Mittal SK, Foulsham W, Shukla S, Elbasiony E, Omoto M, Chauhan SK.
Mesenchymal Stromal Cells Modulate Corneal Alloimmunity via Secretion of Hepatocyte Growth Factor. Stem Cells Transl Med 2019;8(10):1030-1040.
AbstractMesenchymal stromal cells (MSCs) are multipotent stem cells that participate in tissue repair and possess considerable immunomodulatory potential. MSCs have been shown to promote allograft survival, yet the mechanisms behind this phenomenon have not been fully defined. Here, we investigate the capacity of MSCs to suppress the allogeneic immune response by secreting the pleiotropic molecule hepatocyte growth factor (HGF). Using an in vivo mouse model of corneal transplantation, we report that MSCs promote graft survival in an HGF-dependent manner.

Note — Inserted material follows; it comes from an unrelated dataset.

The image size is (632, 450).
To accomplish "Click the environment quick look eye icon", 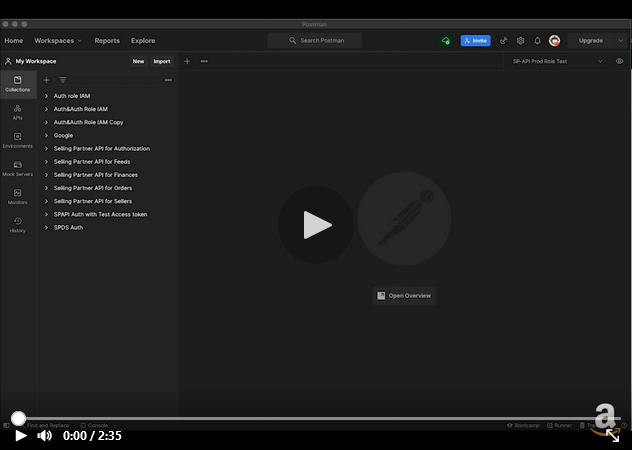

Moreover, our data indicate that topically administered recombinant HGF (a) suppresses antigen-presenting cell maturation in draining lymphoid tissue, (b) limits T-helper type-1 cell generation, (c) decreases inflammatory cell infiltration into grafted tissue, and (d) is itself sufficient to promote transplant survival. These findings have potential translational implications for the development of HGF-based therapeutics. Stem Cells Translational Medicine 2019;8:1030-1040.